Weltweit sind in den vergangenen zehn Jahren nach Angaben der Kinderhilfsorganisation Save the Children vier Millionen Kinder nur deshalb gestorben, weil Regierungen es versäumt haben, Fortschritte in der Medizin auch den Armen zuteilwerden zu lassen. „Zu oft bestimmen der Ort, an dem Kinder wohnen, und wie viel Geld ihre Eltern verdienen, ob sie eine bewährte und lebensrettende Behandlung erhalten“, sagte die Vizepräsidentin der Hilfsorganisation, Carolyn Milles, gestern in New York. Diese „fatale Ungerechtigkeit“ bestehe nicht nur zwischen verschiedenen, sondern auch innerhalb einzelner Länder.
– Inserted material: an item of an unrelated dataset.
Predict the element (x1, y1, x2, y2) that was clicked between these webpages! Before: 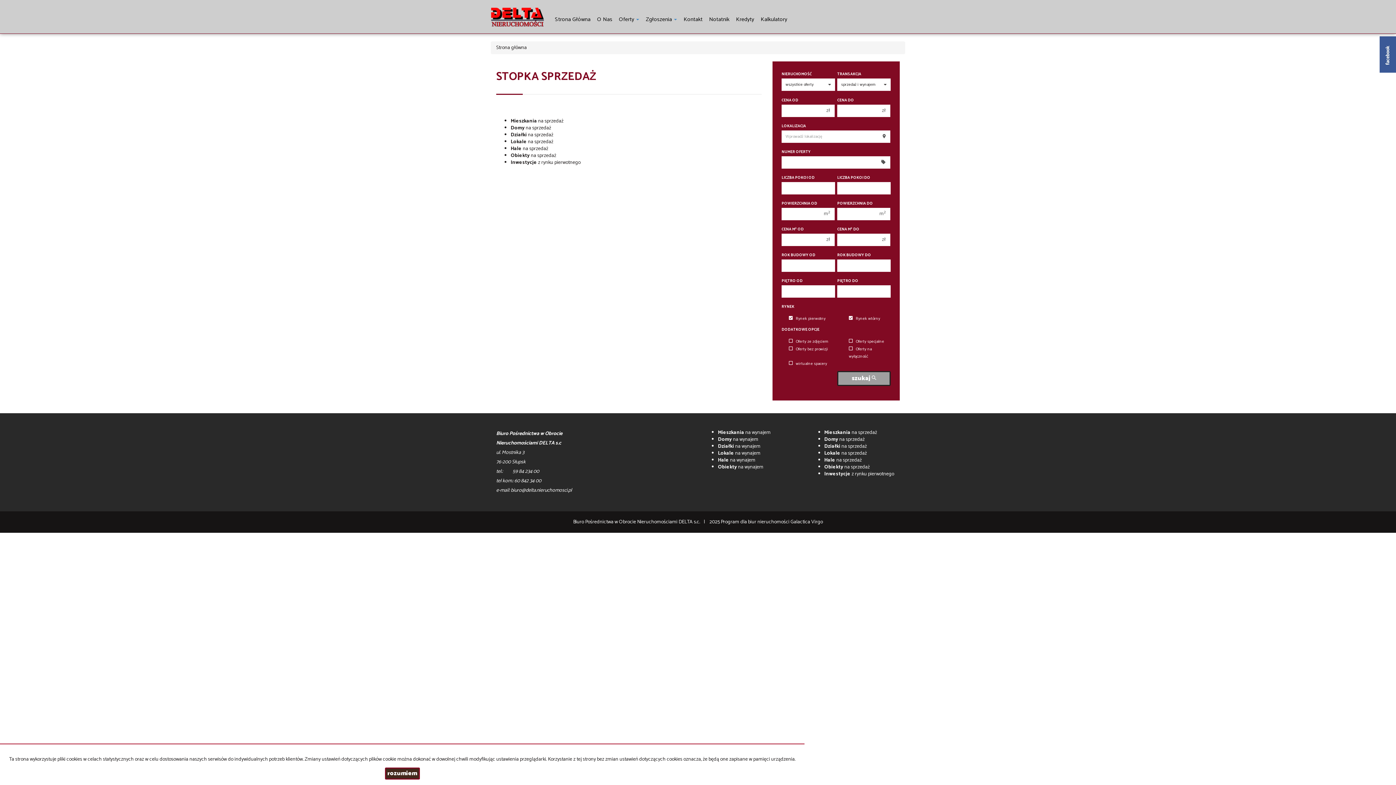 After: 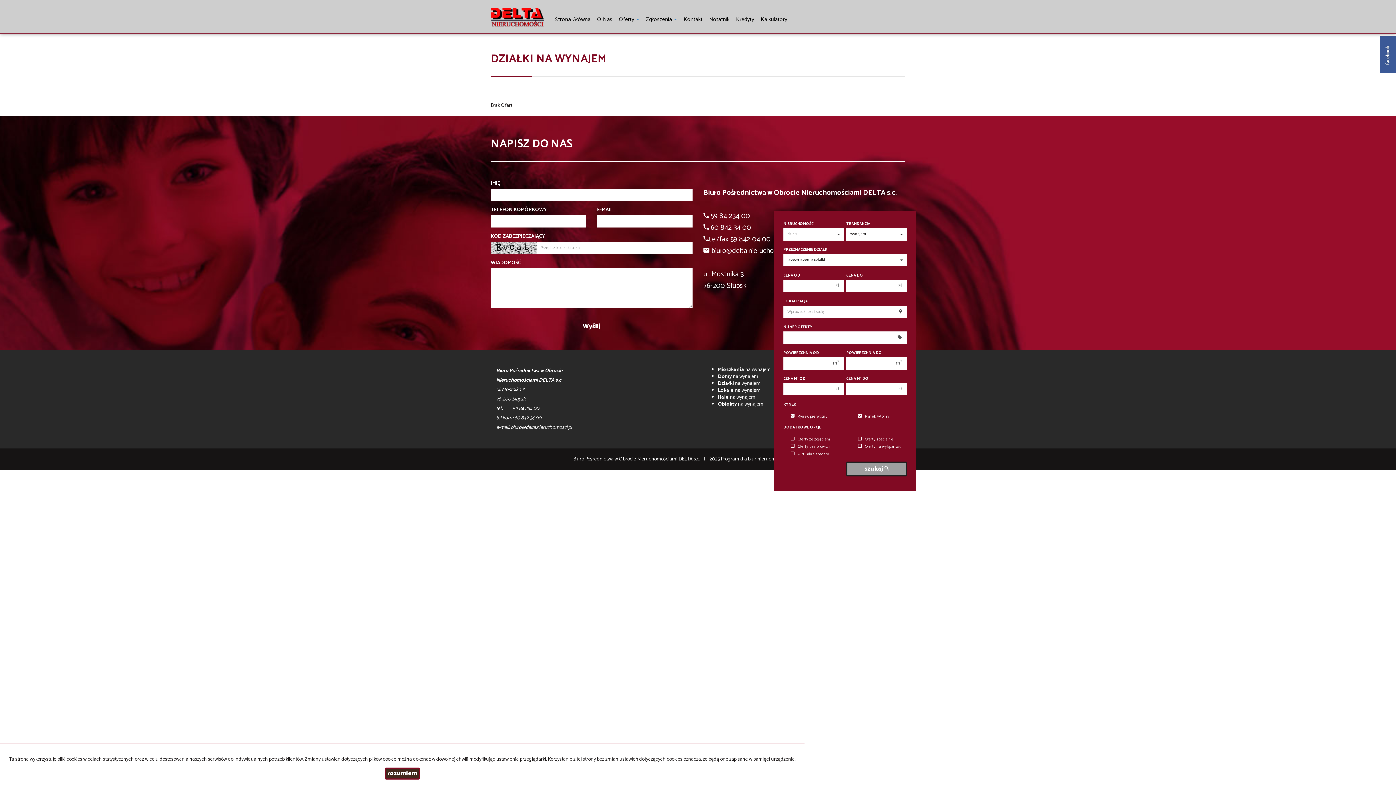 Action: label: Działki na wynajem bbox: (718, 442, 760, 450)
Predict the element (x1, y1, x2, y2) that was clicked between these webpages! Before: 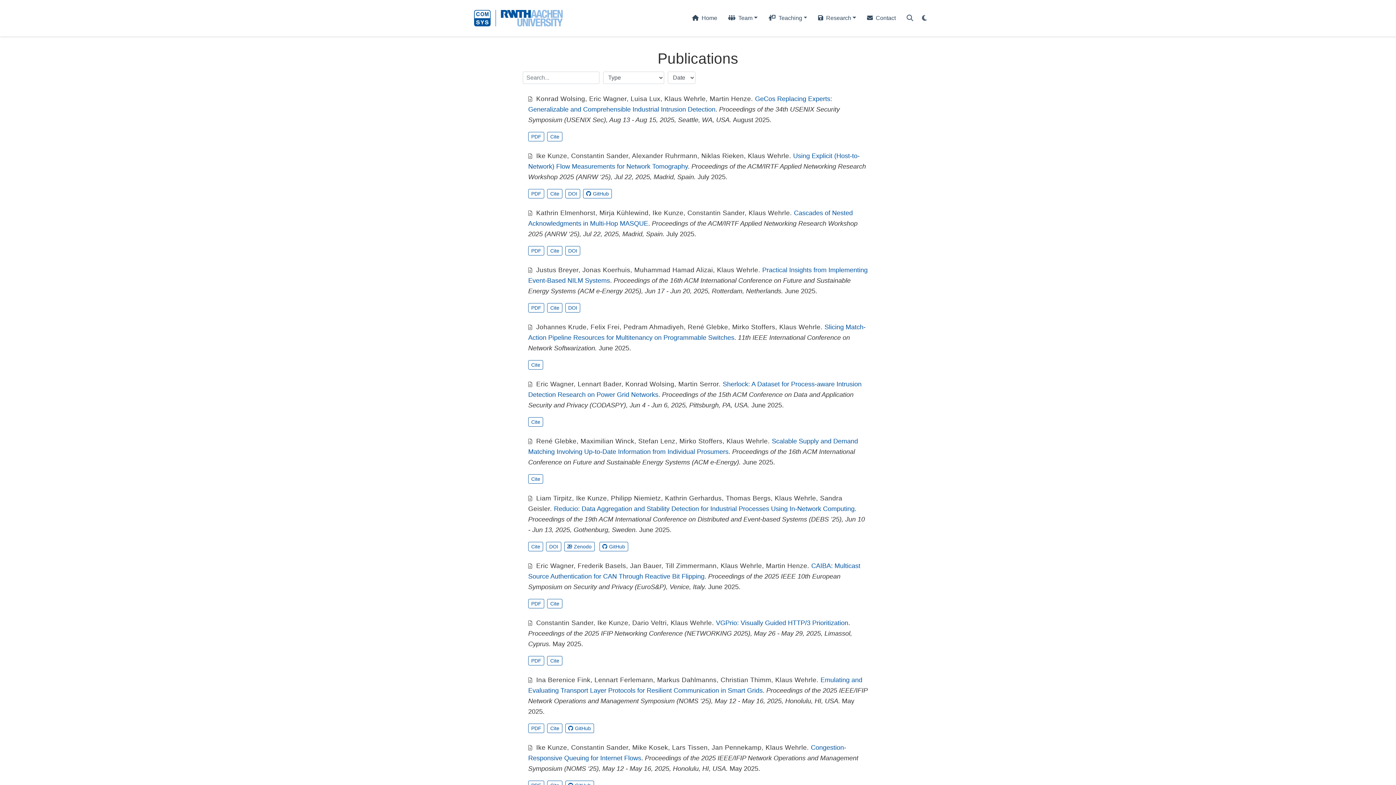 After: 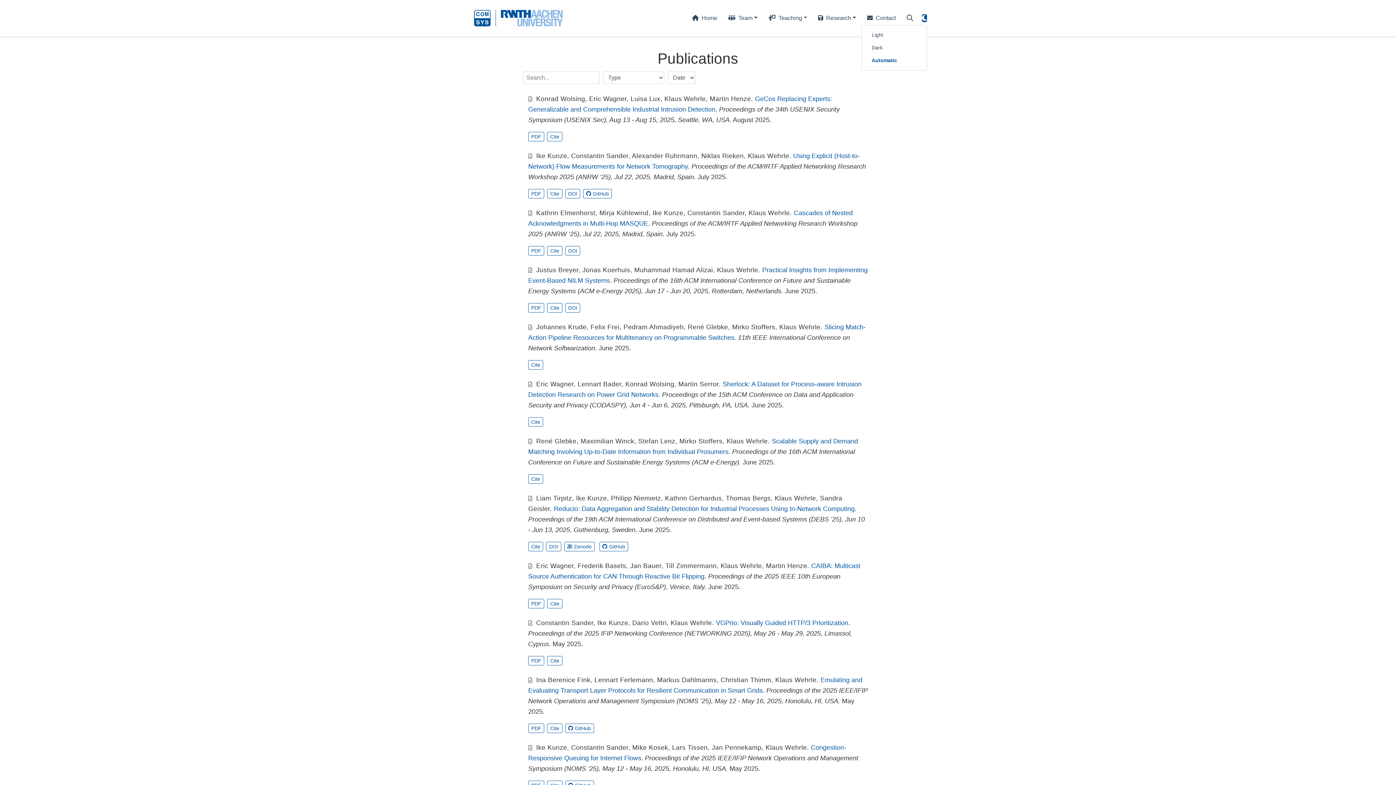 Action: label: Display preferences bbox: (922, 14, 927, 22)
Im Kampf gegen Kindersterblichkeit seien zwar Erfolge erzielt worden. „Doch 8,8 Millionen Neugeborene und Kinder sterben noch immer jedes Jahr“, sagte Milles. Die Hilfsorganisation wertete Daten aus 42 Ländern mit hoher Kindersterblichkeit aus und stellte dabei fest, dass dort arme Kinder ein wesentlich höheres Sterblichkeitsrisiko hatten. Hätten jedoch alle Kinder dasselbe Risiko wie die reichsten 20 Prozent der jeweiligen Länder gehabt, wären demnach vier Millionen Todesfälle in zehn Jahren vermeidbar gewesen.

Save the Children zufolge stellen vor allem die Versorgung während der Schwangerschaft und von Neugeborenen sowie die Behandlung von Malaria, Durchfallerkrankungen und Lungenentzündungen die größten Probleme dar. Während in Ländern wie Ghana, Indonesien, Mosambik, Ägypten und Bolivien die Kindersterblichkeit laut der Hilfsorganisation zuletzt sank, stieg sie im Tschad, in der Demokratischen Republik Kongo, in Kenia, Südafrika und in Simbabwe an.